Text for analysis:
+++
In 2012, the birth control pill accounted for an average of 44 percent of American women’s out-of-pocket health spending. Now, the average has dropped to 22 percent. For many women, it’s dropped to zero.
This dramatic transformation is thanks to the Affordable Care Act’s contraceptive mandate, according to a new study in the journal Health Affairs. Researchers at the University of Pennsylvania surveyed the spending habits of nearly 800,000 women between the ages of 13 and 45 from January 2008 to June 2013.
The numbers they report are striking: Since 2012, women have saved $1.4 billion on birth control pills alone. That’s almost three times the only other estimate researchers could locate, a report by IMS Health that found savings of $483 million back in 2013. The average savings per user was $255; the average prescription cost fell from $32.74 to $20.37.
Researchers also found dramatic savings for other forms of contraception. For instance, a woman with an intrauterine device, which can cost upward of $1,000, saved about $248. “$1,000 might not blow you away, but a drop of 25 percent is likely to be significant for that woman,” says Nora Becker, a Ph.D. candidate at the Perelman School of Medicine at the University of Pennsylvania and lead author on the study. “For many of these women, contraception is their No. 1 health need.”
“It turns out the law is doing exactly what the law said would happen,” Becker adds. “We are seeing a dramatic and immediate drop in out-of-pocket spending.”
Next, Becker hopes to examine how the new birth control coverage impacts which type of birth control women choose. For instance, if cost isn’t a factor, many women may opt for a longer-lasting and potentially more effective method, such as an IUD. That choice could in turn have an impact on the birth rate down the road.
+++
Saved data entries:
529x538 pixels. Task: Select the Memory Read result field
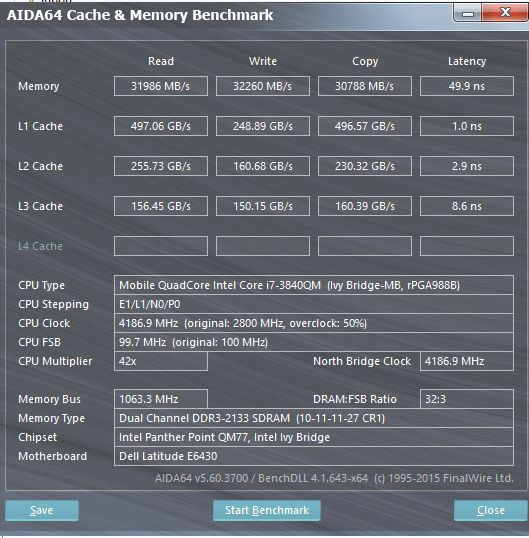[x=161, y=86]
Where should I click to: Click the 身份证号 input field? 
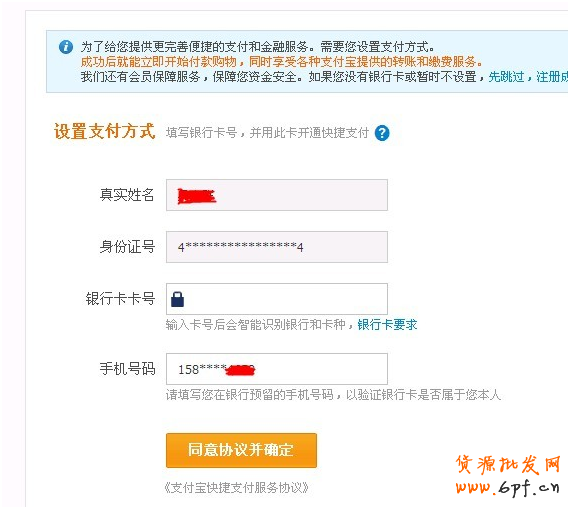coord(277,247)
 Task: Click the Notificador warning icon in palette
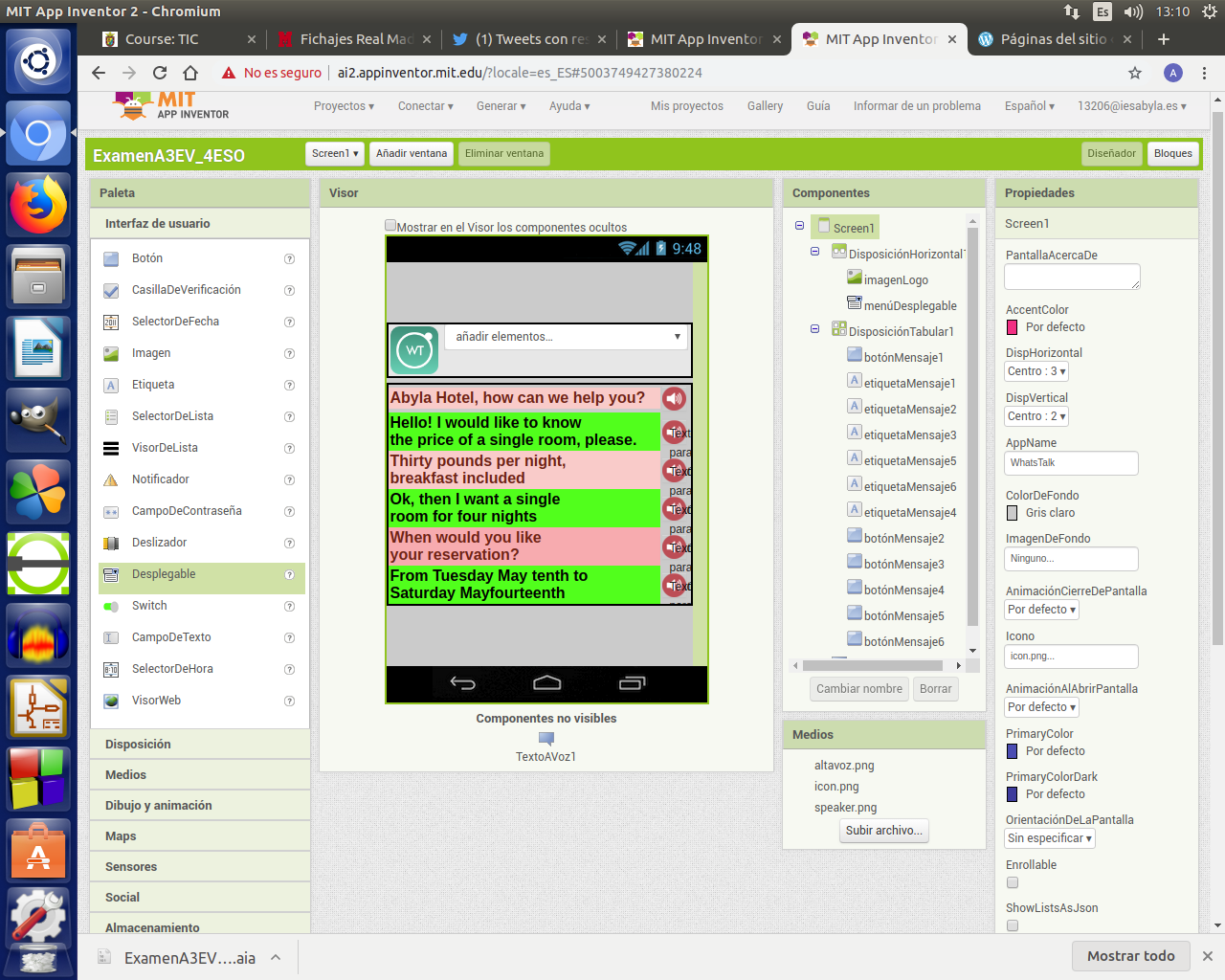tap(111, 480)
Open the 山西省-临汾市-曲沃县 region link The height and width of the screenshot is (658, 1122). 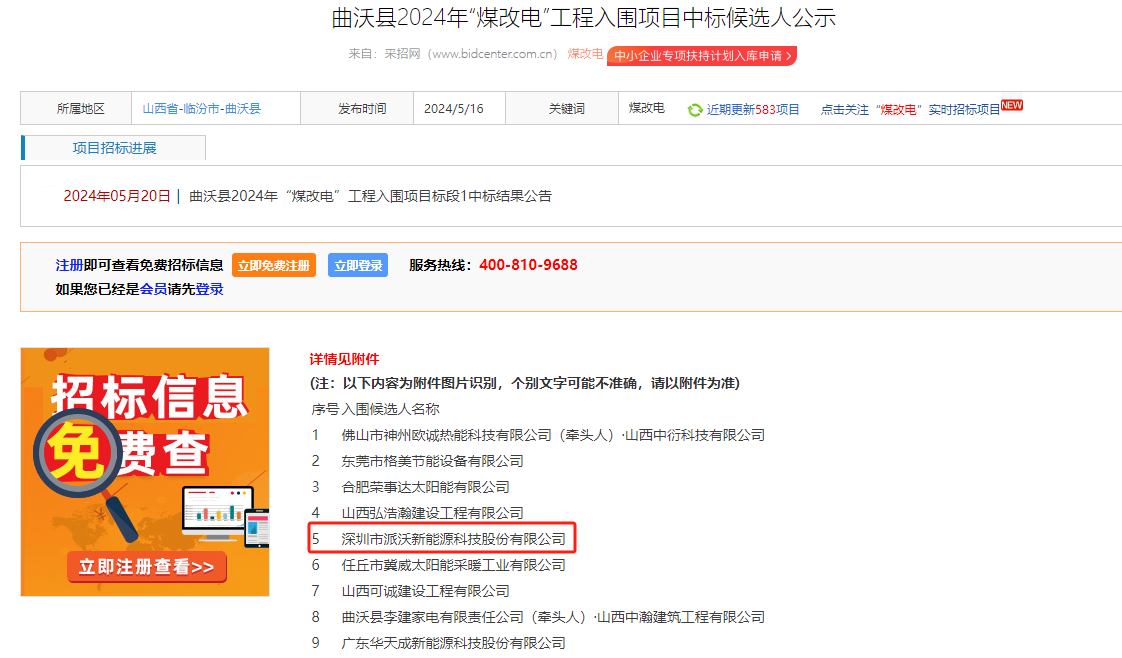[x=201, y=109]
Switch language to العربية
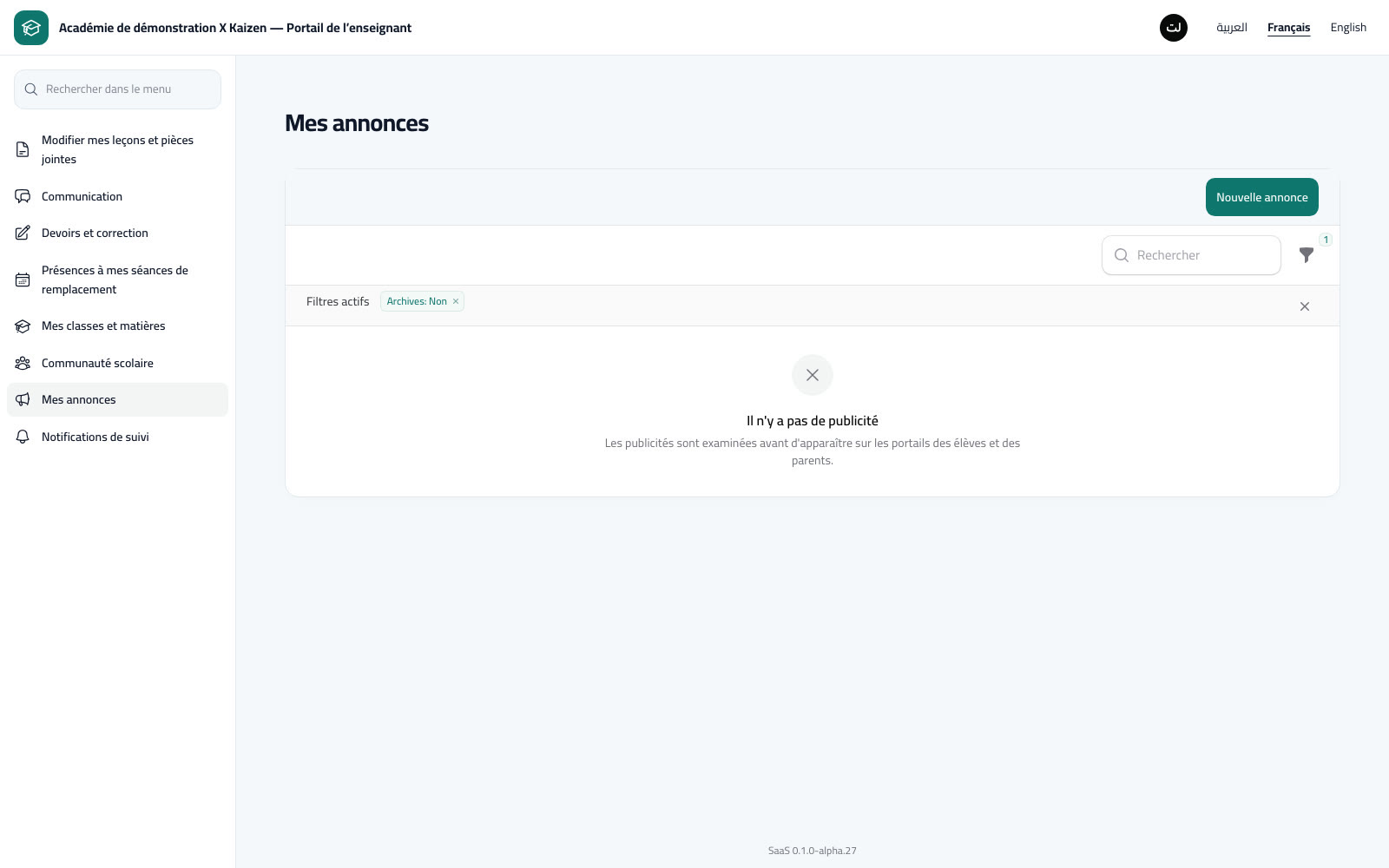 coord(1232,28)
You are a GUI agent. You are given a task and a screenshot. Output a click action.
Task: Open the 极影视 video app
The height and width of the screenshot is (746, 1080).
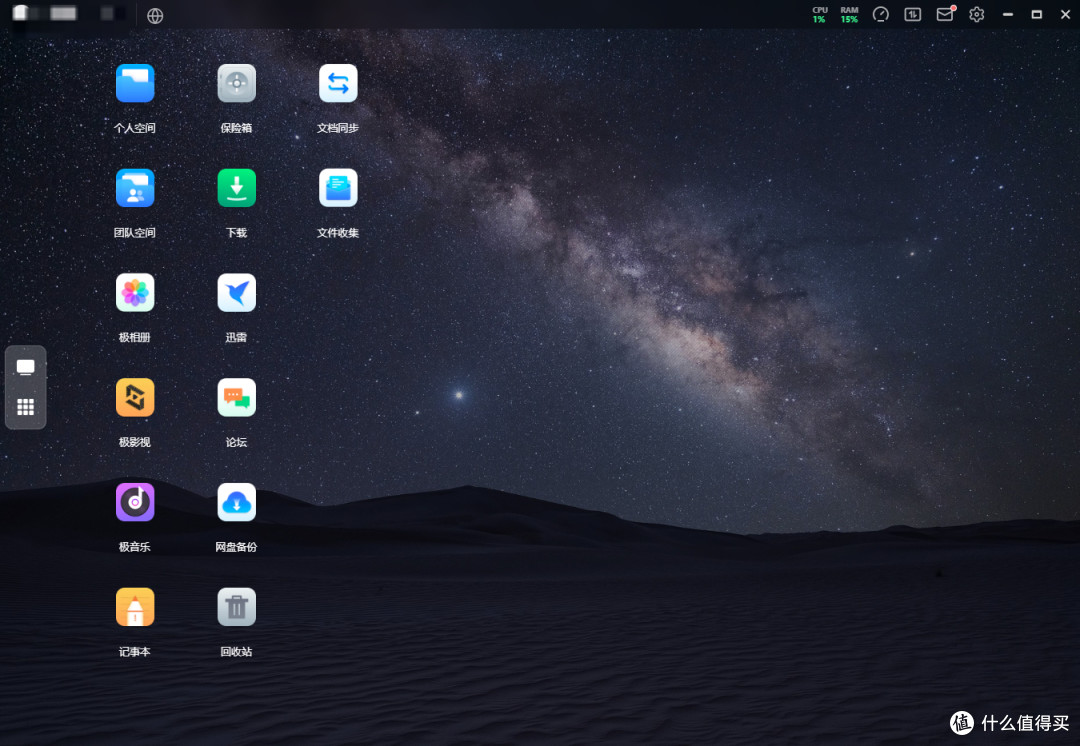[135, 397]
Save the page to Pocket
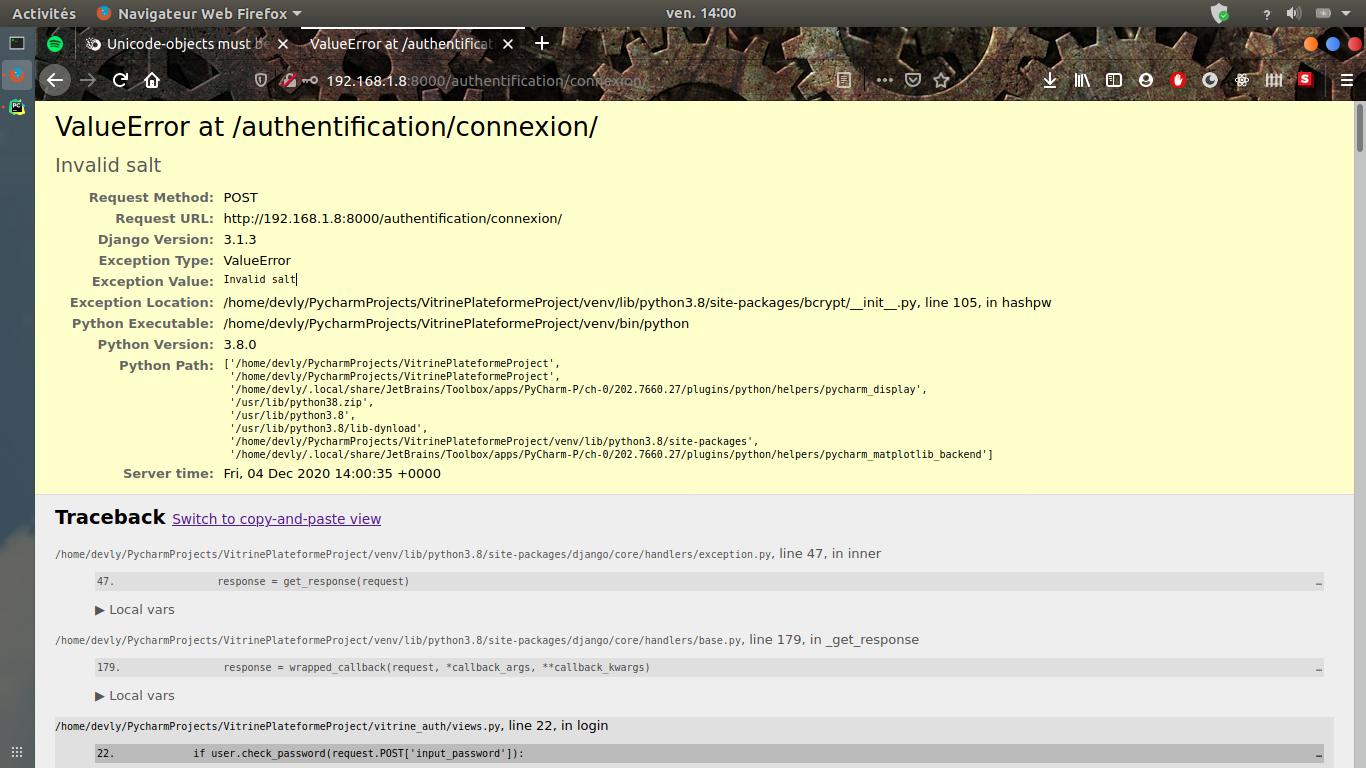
+++
Exercise brief: Carry on the article about how the Affordable Care Act cut women's birth control costs, starting right after its last sentence.

Output of the exercise:
Post-Obamacare, private insurance now covers a range of preventive women’s health services, including Pap smears, cancer screenings, diabetes screenings, and prenatal care. Many argue that women in the U.S. shouldn’t have any out-of-pocket expenses for their birth control services and education in the Affordable Care Act era. So why isn’t the number zero instead of 22 percent?
One reason is that the mandate is required to cover at least one brand of birth control in every category, but certainly not all. Another is that the ACA is still being implemented. Right now, any health plan that hasn’t changed its cost-sharing benefits since 2010 is considered “grandfathered,” or exempt, from the mandate; about a third of the women in the study were on grandfathered plans. “A significant minority of women are still paying a lot for their contraception,” Becker says. Fortunately, grandfathered plans are phasing out over the next few years, meaning affordable contraception will be accessible to all in the near future.